Já é difícil para uma pessoa LGBTI se inserir no mercado formal de trabalho. Hoje em dia é uma ousadia poder estar sindicalizado. Eu sou sindicalizada, mas também gozo de um “hall” de privilégios, pela força de lei que me mantém no trabalho, pois sou servidora efetiva.
É uma barreira a mais para ser vencida pelo trabalhador e trabalhadora LGBTI, pois além de ter que se manter no trabalho, diante da situação atual de pandemia, é se erguer politicamente e ocupar espaços no sindicato. Se sindicalizar é difícil para qualquer um, e para o grupo LGBT é ainda mais.
Ao passo que a classe trabalhadora LGBTI tenta se organizar de uma forma melhor, mais específica e estruturada, vem uma onda na contramão que é a desregulamentação. E o principal argumento que utilizam para fazer esta desarticulação, é o desemprego. Esta situação atinge mais a população LGBT.
-No seu ambiente de trabalho existem outras trabalhadoras ou trabalhadores que se identificam como LGBTI?
-Vou comentar do meu ambiente de trabalho, que é a classe de servidores públicos de Limeira. Os declarados são poucos, em números. Isso não quer dizer que não existam mais. Os que se organizam politicamente com a pauta LGBTI, são menos.
Os que se organizam politicamente mais além da pauta LGBTI, com articulação dos sindicatos da categoria, é menor ainda nestas demandas específicas.
Creio que este dado pode-se aplicar para o Brasil e para boa parte do mundo.
SOPA DE LETRAS
Só para complementar. Quando falamos da classe trabalhadora LGBTI é importante frisar questão do “T” que compõe esta sopa de letrinhas, para não correr o risco de não deixar ninguém de fora, utilizar a expressão Comunidade Sexo Diverso ou Gênero Diverso.

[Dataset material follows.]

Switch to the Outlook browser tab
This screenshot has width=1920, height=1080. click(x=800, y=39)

O “T” representa as pessoas trans, em especial as mulheres trans estão em uma situação ainda mais complexa pois, no mundo do trabalho a prostituição é um fator determinante na vida delas.
As pessoas trans, todavia não estão totalmente inseridas no mercado de trabalho, mesmo que notamos uma ascensão da letra G, que são os gays, das lésbicas e bissexuais ganharam uma maior visibilidade, mas não encontramos com tanta frequência mulheres trans e homens trans, no mercado formal de trabalho, é um índice baixíssimo.

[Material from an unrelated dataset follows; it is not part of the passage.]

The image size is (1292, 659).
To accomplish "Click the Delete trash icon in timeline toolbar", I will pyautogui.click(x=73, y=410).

A realidade da introdução destas pessoas no mundo do trabalho é inexistente, a prostituição no mundo do trabalho para mulheres trans, é uma realidade imposta, ainda não é uma escolha.
Acredito que a prostituição deveria ser uma escolha, pois vejo como uma profissão digna, ainda que estigmatizada. Mas eu defendo que esta profissão deveria ser uma escolha destas mulheres, mas ela é imposta. Existe a negação destas pessoas nos espaços formais, e até mesmo nos espaços informais do mercado de trabalho.
Quando se fala da classe trabalhadora LGBTI, temos que ressaltar que há muita invisibilidade, não existe uma ascensão plena, estamos longe de alcançar, mas seguimos buscando a inserção no mercado formal de trabalho.